▶ **EXERCISE INSTRUCTIONS**
Count how many lines in the items below contain the string "button", and reply with only that number.

▶ **ENTRIES**
- - -

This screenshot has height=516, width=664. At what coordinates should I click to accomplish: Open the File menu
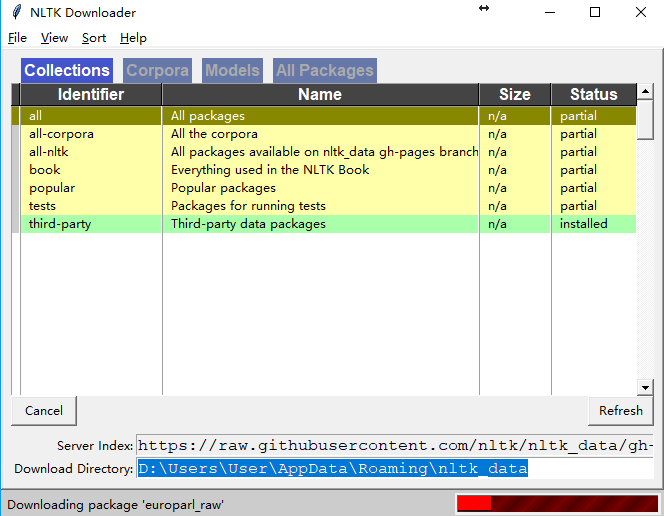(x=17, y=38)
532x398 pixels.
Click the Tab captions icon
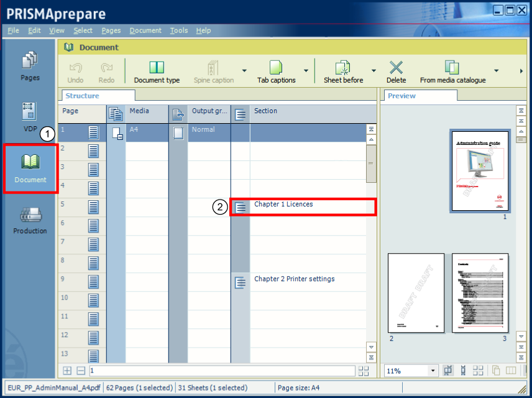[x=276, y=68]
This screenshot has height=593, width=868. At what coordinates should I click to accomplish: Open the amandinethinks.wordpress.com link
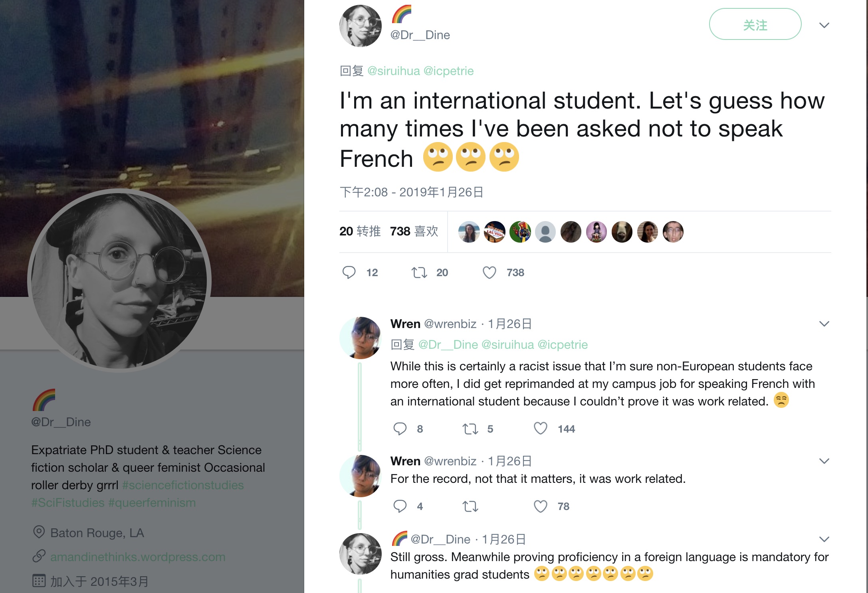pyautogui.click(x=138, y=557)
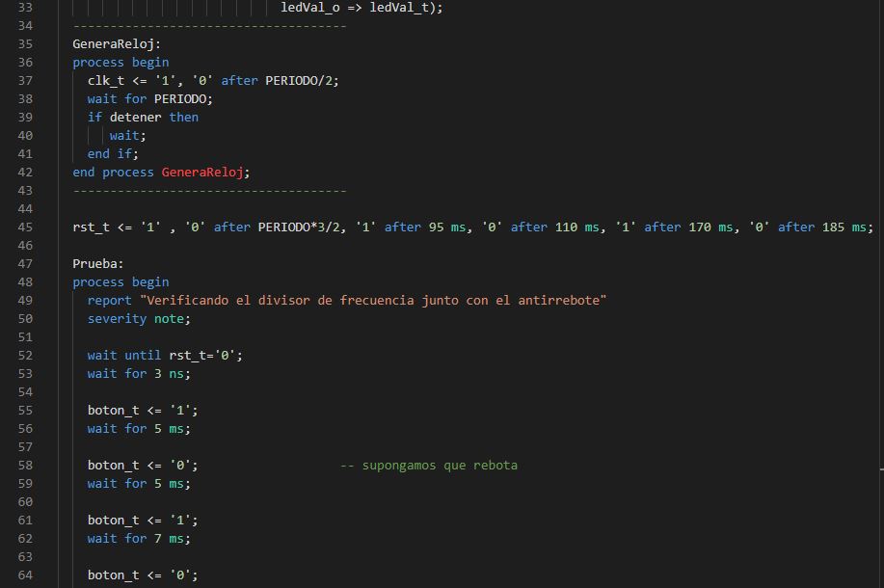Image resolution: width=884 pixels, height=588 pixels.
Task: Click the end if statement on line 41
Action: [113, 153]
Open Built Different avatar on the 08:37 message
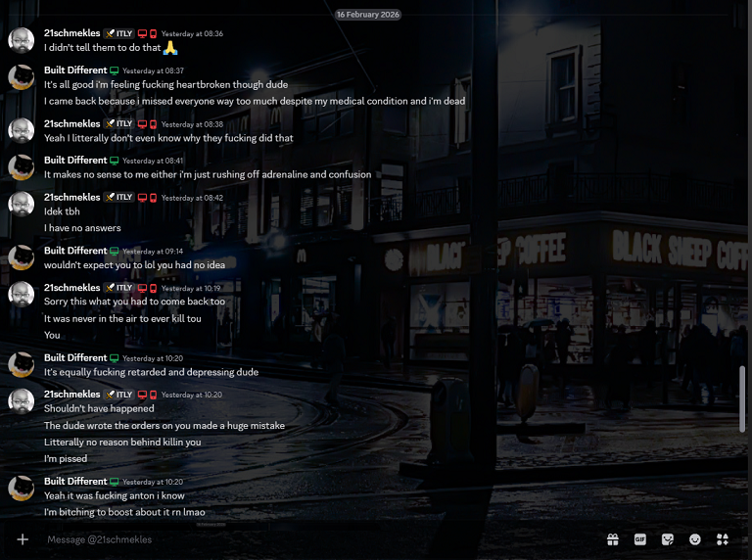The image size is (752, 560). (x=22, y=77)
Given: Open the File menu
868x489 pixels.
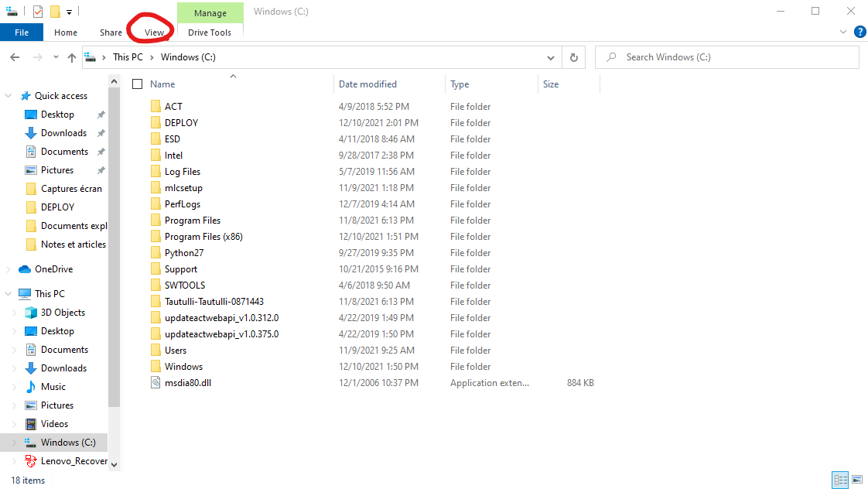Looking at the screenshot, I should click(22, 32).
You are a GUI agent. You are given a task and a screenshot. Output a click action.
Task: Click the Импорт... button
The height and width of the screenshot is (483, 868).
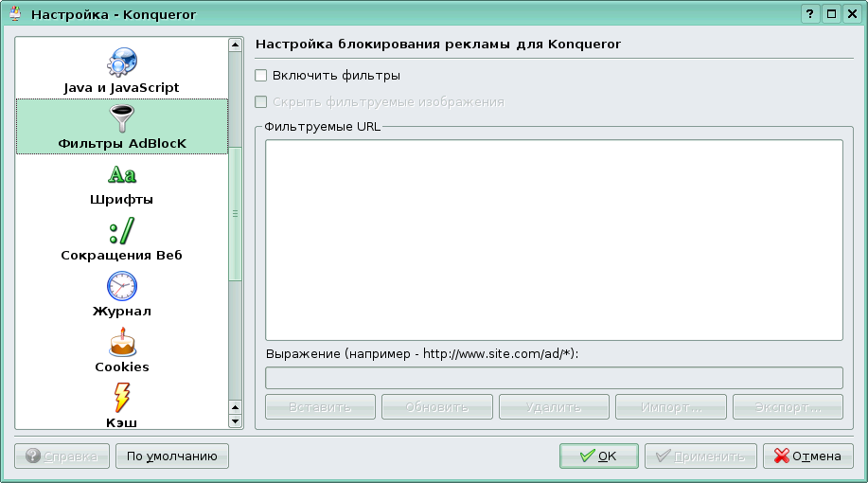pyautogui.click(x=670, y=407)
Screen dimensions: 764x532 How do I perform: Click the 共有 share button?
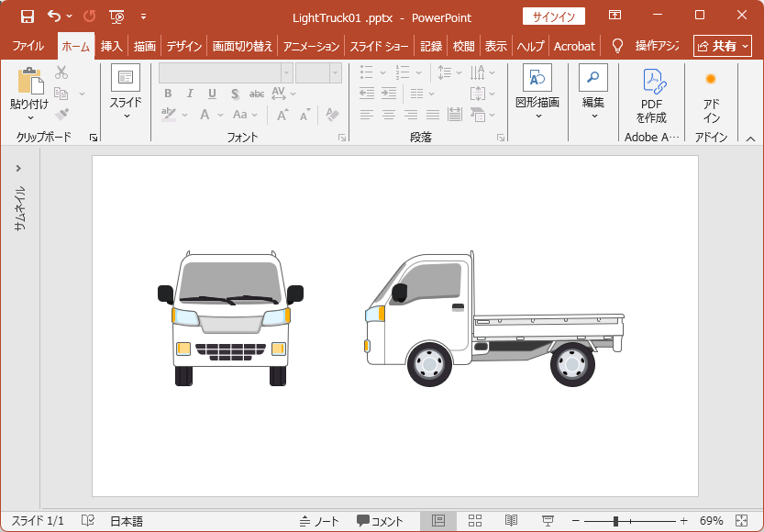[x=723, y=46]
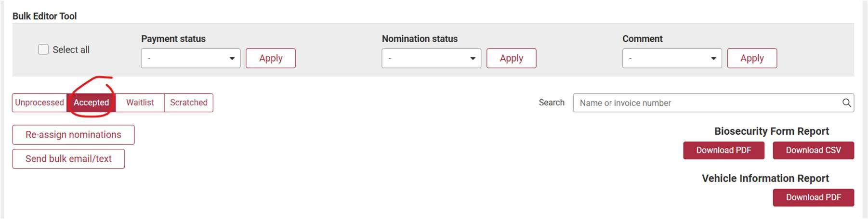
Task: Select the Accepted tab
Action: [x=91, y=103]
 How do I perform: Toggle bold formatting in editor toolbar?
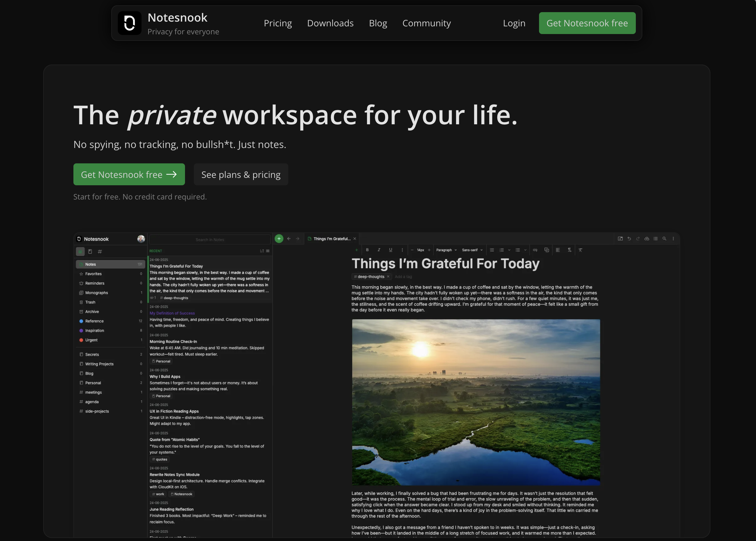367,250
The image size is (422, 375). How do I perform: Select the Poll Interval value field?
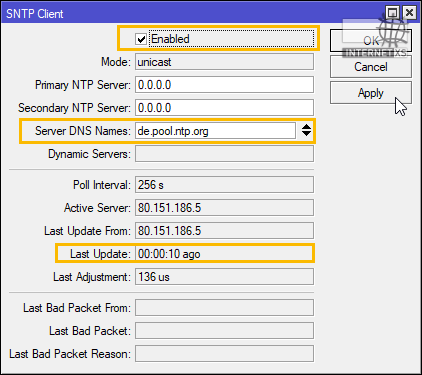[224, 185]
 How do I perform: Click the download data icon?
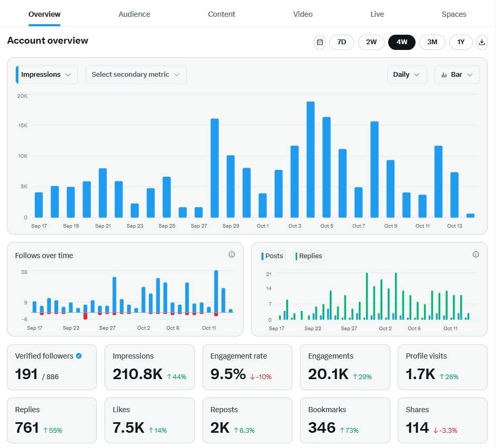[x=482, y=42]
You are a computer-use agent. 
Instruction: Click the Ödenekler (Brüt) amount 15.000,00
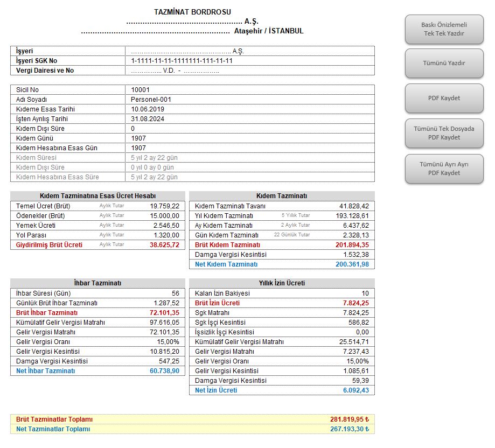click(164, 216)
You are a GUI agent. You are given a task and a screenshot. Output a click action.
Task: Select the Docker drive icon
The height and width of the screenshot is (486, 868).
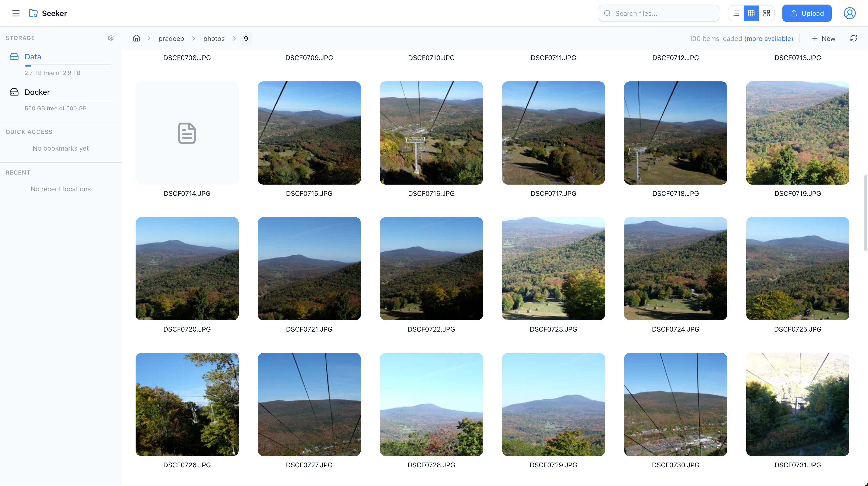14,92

- - -

▶ **TASK RESULT**
2